The building rocked with voices and people. The walls felt like they were closing in.
She screamed, “Eyes here!” She wouldn’t live a lie anymore. The deception had to stop, and it could, right now, with her. “I have an announcement you’re going to want to hear!” Nore climbed halfway up the stairs for a better view of the foyer teeming with a hundred or more.
“This House has been steeped in deception and secrecy since its inception.”
Every voice was silent.
“The Headmistress of this House has a Pact with the dead ancestors. They get to channel our magic to keep themselves in spirit form.
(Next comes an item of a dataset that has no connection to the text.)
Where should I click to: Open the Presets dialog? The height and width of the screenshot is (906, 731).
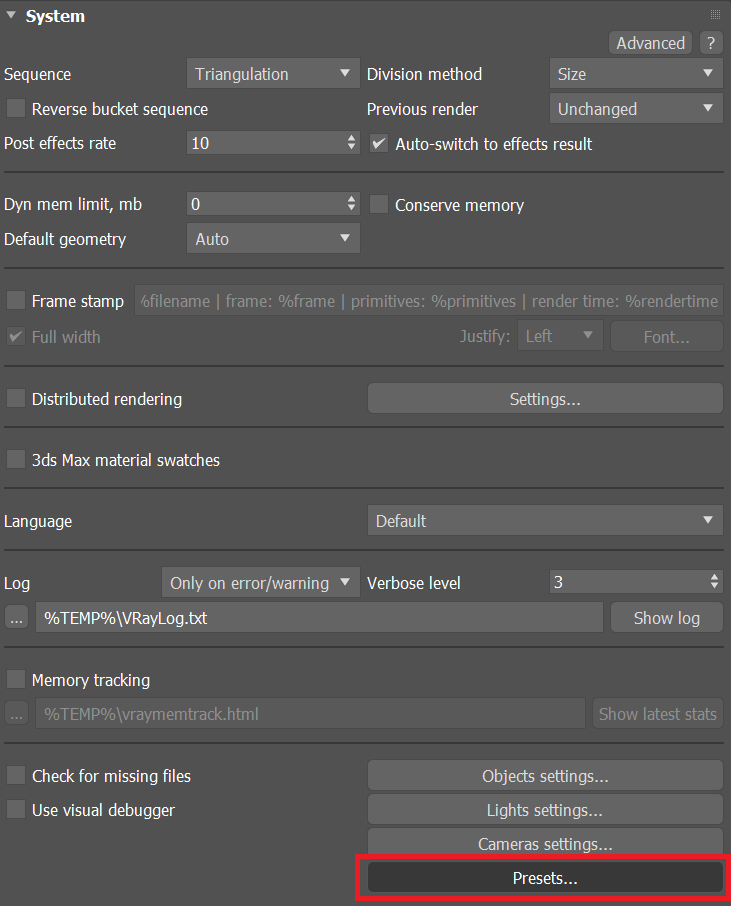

And we get to channel their magic to enhance our House members’ born-magic, making our magical intellect sharper than the rest.” She wanted many things.
But more than anything, she wanted to be done living in secret.
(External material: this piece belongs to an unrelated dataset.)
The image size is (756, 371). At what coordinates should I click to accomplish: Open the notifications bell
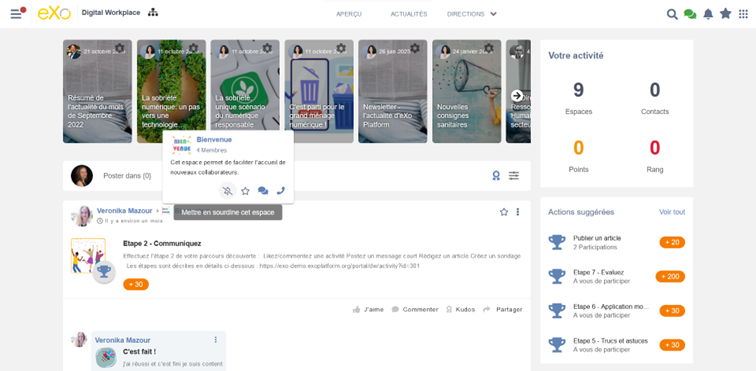pos(708,14)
She held up her hands. “That Pact should have killed me. Because I don’t have magic. ”
A gasp swept across the foyer.
“That is why you never saw me in your classes. That is why I was whisked away to my cottage and on sabbatical. That is why I have hated this place.” Her voice broke.
“But these last few weeks it has grown on me. We are in crisis, my fellow Ambrosers. And I can get us out of this mess. I know I can. But I need you to trust me and our guests.”
Stares shifted to Quell, Jordan, and now Yagrin, who’d joined them. He stood beside Nore.
“Ellery is killing our ancestors, which is a threat to all our highly developed magic. And he’s trying to kill me to take this House for himself. I have no intention of letting him. If you don’t like that, there’s the door. But if you turn your back on me now, you are never welcome to return.”
At first, no one moved.
Then a few shoved their way through the crowd, muttering to themselves, before storming out into the snow.
“Anyone else?” she asked. She spotted Lauren in the crowd, who pressed a palm with knotted fingers to her heart. Nore felt something strange bite at her lips. A smile. She drew strength from her mother’s words, who watched from across the crowd.
The audience parted, allowing their guests through.
“About the other matter. We will need to be careful,” Yagrin muttered to her. “My brother is a naturally suspicious person. And nothing gets past Quell. Are you with me?”
“If it’s the only way, yes, I am.” She was going to get her heart back. Whatever it took.